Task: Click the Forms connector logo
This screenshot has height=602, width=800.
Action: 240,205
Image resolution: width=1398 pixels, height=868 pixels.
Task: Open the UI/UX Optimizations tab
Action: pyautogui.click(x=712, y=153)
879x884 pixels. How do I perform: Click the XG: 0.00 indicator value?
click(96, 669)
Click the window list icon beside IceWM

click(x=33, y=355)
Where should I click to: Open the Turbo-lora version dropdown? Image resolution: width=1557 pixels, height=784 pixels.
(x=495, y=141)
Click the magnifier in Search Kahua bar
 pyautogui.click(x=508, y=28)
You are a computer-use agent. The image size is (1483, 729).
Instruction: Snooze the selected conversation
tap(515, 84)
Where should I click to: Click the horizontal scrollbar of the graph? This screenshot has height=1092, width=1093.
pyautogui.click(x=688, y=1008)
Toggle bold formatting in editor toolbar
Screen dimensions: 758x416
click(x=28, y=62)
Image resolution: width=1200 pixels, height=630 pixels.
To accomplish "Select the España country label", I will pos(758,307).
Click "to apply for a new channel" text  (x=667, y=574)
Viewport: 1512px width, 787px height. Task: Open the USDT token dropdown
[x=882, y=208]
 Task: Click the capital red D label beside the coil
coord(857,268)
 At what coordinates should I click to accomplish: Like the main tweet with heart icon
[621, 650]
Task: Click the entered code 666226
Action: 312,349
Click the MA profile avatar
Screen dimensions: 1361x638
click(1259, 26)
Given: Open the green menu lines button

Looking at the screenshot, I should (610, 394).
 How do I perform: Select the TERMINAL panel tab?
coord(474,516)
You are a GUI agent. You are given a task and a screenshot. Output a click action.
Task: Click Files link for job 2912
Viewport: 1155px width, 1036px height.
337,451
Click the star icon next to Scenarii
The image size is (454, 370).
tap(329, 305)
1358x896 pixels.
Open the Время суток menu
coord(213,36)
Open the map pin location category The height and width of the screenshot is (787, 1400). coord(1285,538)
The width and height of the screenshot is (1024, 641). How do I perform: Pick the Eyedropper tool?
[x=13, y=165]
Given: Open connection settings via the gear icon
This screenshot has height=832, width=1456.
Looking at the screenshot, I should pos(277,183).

__WORK TO BE COMPLETED__: Retype the records, beginning at the line that contains "Image resolution: width=1200" and continuing through the end of the records.

__SOLUTION BELOW__:
Image resolution: width=1200 pixels, height=630 pixels.
To accomplish "Select the España country label", I will pos(758,307).
Click "to apply for a new channel" text  (x=667, y=574)
Viewport: 1512px width, 787px height. Task: Open the USDT token dropdown
[x=882, y=208]
 Task: Click the capital red D label beside the coil
coord(857,268)
 At what coordinates should I click to accomplish: Like the main tweet with heart icon
[621, 650]
Task: Click the entered code 666226
Action: 312,349
Click the MA profile avatar
Screen dimensions: 1361x638
click(1259, 26)
Given: Open the green menu lines button

Looking at the screenshot, I should (610, 394).
 How do I perform: Select the TERMINAL panel tab?
coord(474,516)
You are a GUI agent. You are given a task and a screenshot. Output a click action.
Task: Click Files link for job 2912
Viewport: 1155px width, 1036px height.
337,451
Click the star icon next to Scenarii
The image size is (454, 370).
tap(329, 305)
1358x896 pixels.
Open the Время суток menu
coord(213,36)
Open the map pin location category The height and width of the screenshot is (787, 1400). coord(1285,538)
The width and height of the screenshot is (1024, 641). How do I perform: Pick the Eyedropper tool?
[x=13, y=165]
Given: Open connection settings via the gear icon
This screenshot has height=832, width=1456.
Looking at the screenshot, I should pos(277,183).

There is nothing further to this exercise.